Entre las primeras decisiones que tomó José Giral cuando fue nombrado
jefe de Gobierno de la República el 19 de julio de 1936, dos marcaron de
manera decisiva los meses iniciales del conflicto. Una de ellas fue la
de repartir armas al pueblo; la otra, licenciar al Ejército. A través de
esta última medida, autorizó a todos los soldados a abandonar a los
jefes que se habían rebelado contra el régimen legal. Fue un error: los
oficiales rebeldes no obedecieron el decreto e impidieron que sus
hombres dejaran sus puestos. Sí lo hicieron, en cambio, muchos de los
que formaban las filas de muchas unidades que permanecieron inicialmente
dudosas e, incluso, de algunas que se mantuvieron fieles a la República.
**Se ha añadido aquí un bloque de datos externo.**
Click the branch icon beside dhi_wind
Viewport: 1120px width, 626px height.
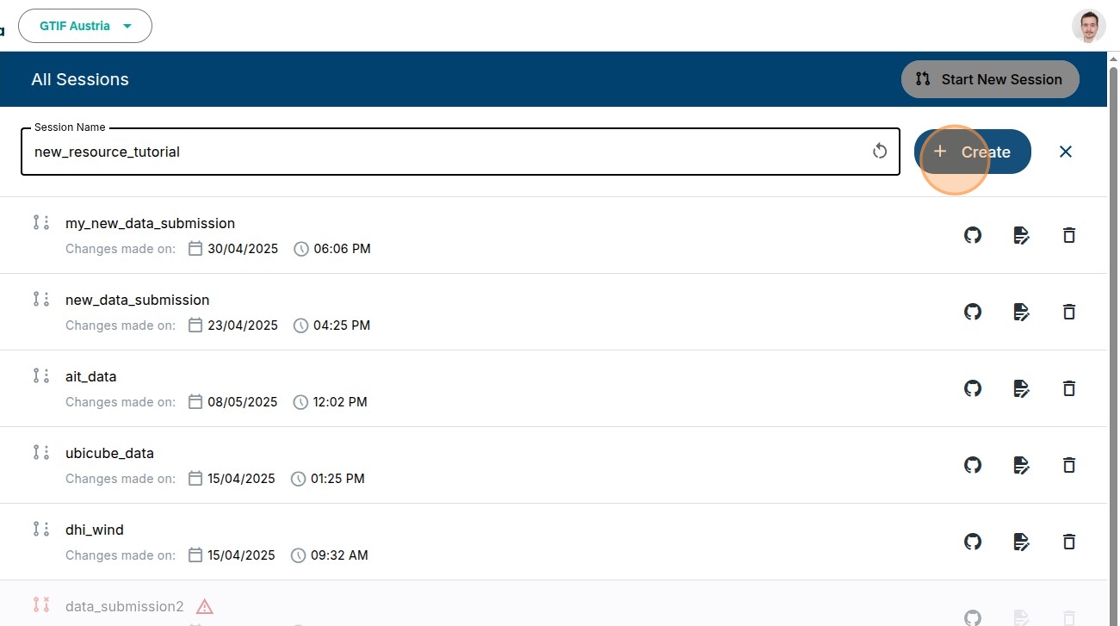[41, 529]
Con la entrega de armas al pueblo, por otro lado, cobraron un
protagonismo esencial las milicias políticas. Muchas de ellas no sólo
pretendían defender el régimen legal, sino ir más lejos: provocar la
revolución. Ese extremo, que temían los republicanos más moderados,
había impedido que esa medida se tomara en las primeras horas.
El Ejército quedó hecho trizas y la situación era caótica. Dentro de las
fuerzas leales a la República, convivieron durante las primeras semanas
las fuerzas milicianas, que por lo general aportaban más entusiasmo que
técnica militar, y los restos de unas tropas que carecían de una
dirección unificada. El voluntarismo fue la nota dominante, aun cuando
hubieran mantenido su lealtad muchos altos cargos del Ejército.
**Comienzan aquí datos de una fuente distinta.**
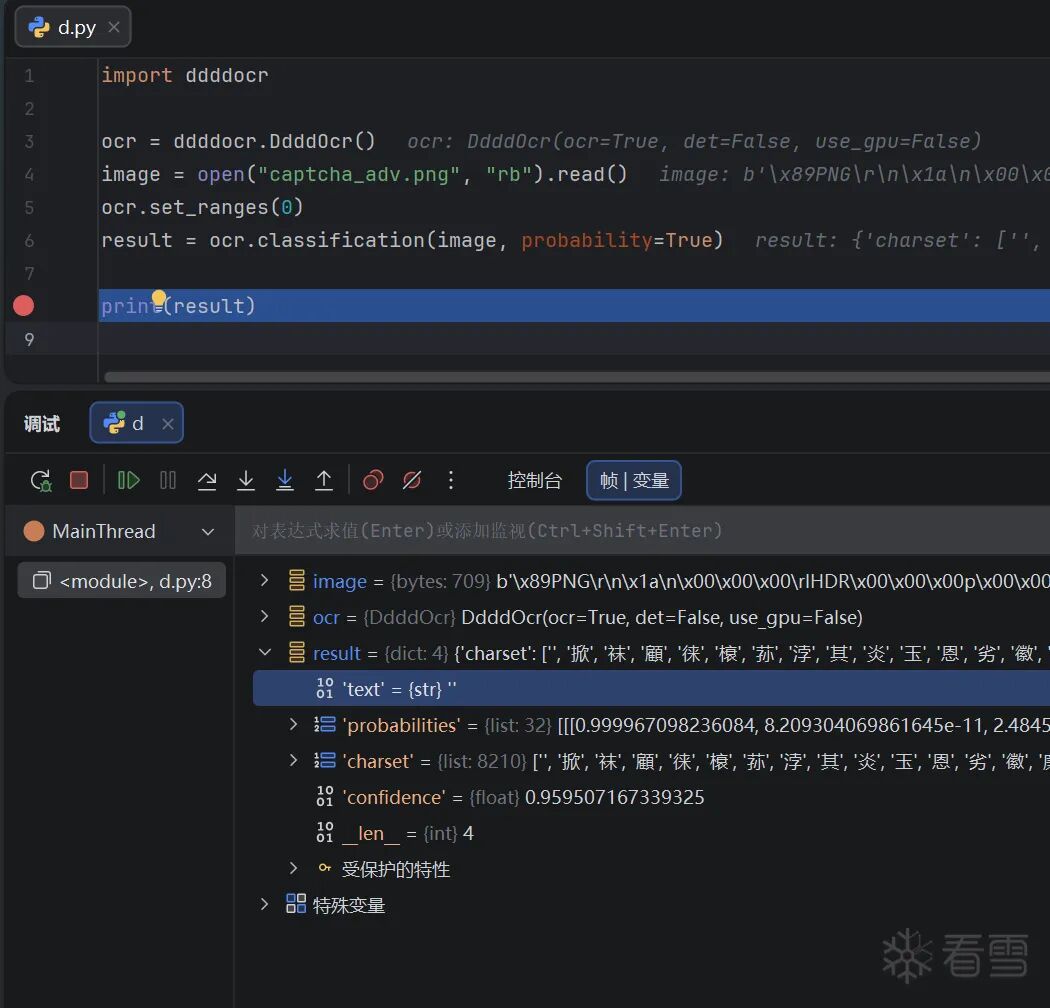Remove the red breakpoint in the gutter
This screenshot has width=1050, height=1008.
point(23,306)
Faltaban, sin embargo, oficiales: la gran mayoría de los mandos
intermedios se inclinó por las fuerzas rebeldes.
En el Ministerio de Guerra, quien movió inicialmente los hilos de la
defensa fue el teniente coronel Juan Hernández Saravia, que había
colaborado estrechamente con Azaña en la reforma del Ejército. También
participaron activamente en la organización de las variopintas columnas
muchos miembros de la Unión Militar Republicana Antifascista (UMRA).
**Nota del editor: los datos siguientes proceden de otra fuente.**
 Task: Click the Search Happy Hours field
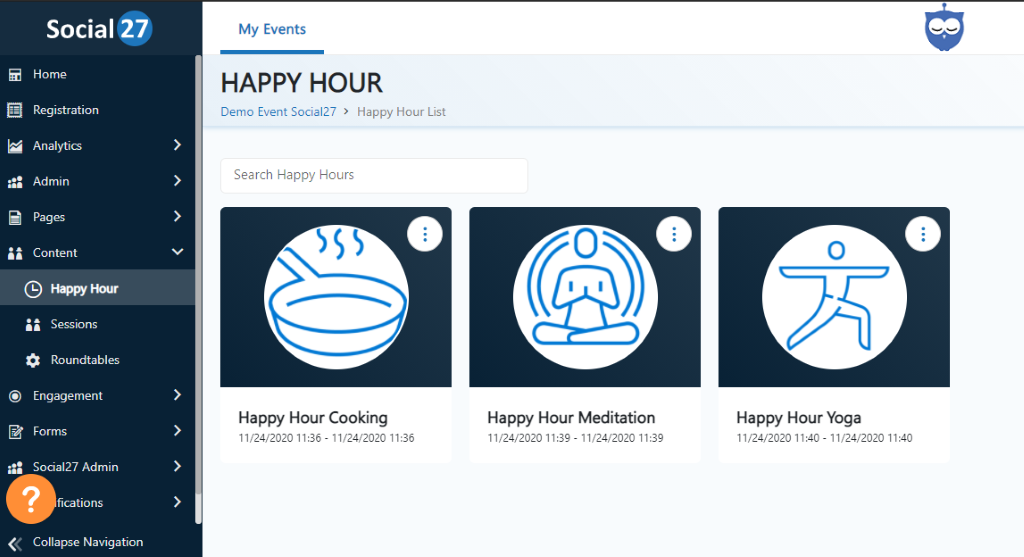(x=373, y=175)
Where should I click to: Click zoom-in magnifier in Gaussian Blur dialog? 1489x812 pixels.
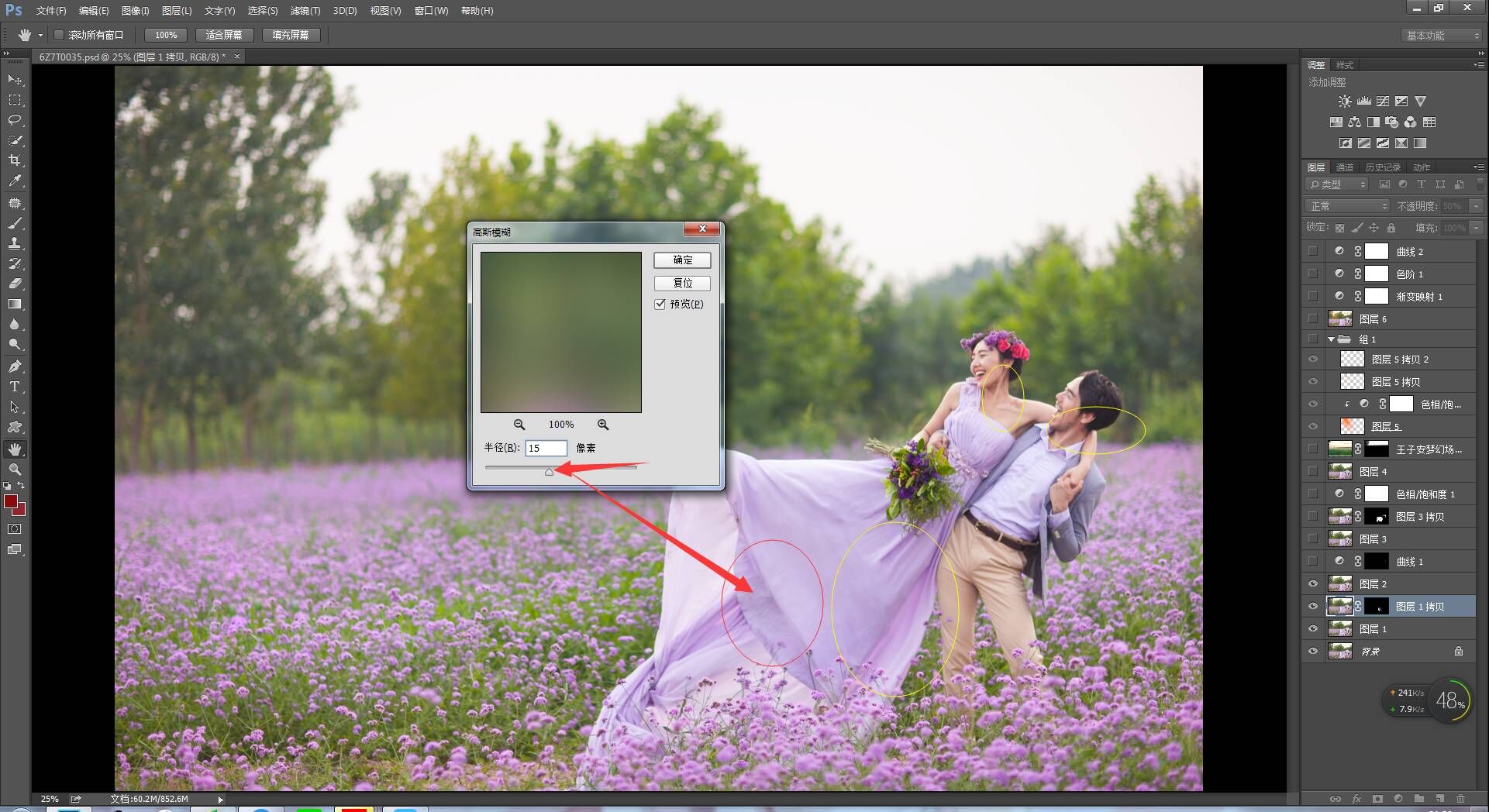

Giral incluyó a dos militares en su Gobierno: el general Castelló, en el
Ministerio de Guerra, y el general Pozas, en el de Gobernación. Un
síntoma de la profunda crisis: el primero de ellos, profundamente
afectado por una crisis emocional, no tardó en perder la razón y
abandonar el Gobierno.
A los pocos días del golpe, se consolidó la división de España en dos
grandes zonas. La República conservó las ciudades más importantes. En
Madrid y Barcelona, la feliz confluencia de tropas y mandos militares
leales con las milicias armadas dio resultado, pero en Sevilla triunfó
la sublevación. El conflicto no había hecho más que empezar. Muchos de
los generales que se mantuvieron fieles a la República en las zonas en
que triunfó el golpe fueron fusilados (inmediatamente o poco tiempo
después): Núñez de Prado (en Zaragoza), Batet (en Burgos), Campins (en
Granada), Molero (en Valladolid), Salcedo y Caridad Pita (en La Coruña),
Romerales (en Melilla)... Otros asumieron el desafío de detener a los
rebeldes. El gran cambio en el Ejército de la República, sin embargo, no
se produjo hasta más adelante, cuando en octubre se hizo evidente que
sólo una fuerza militar organizada podía luchar con las tropas
franquistas que avanzaban entonces como una apisonadora hacia Madrid.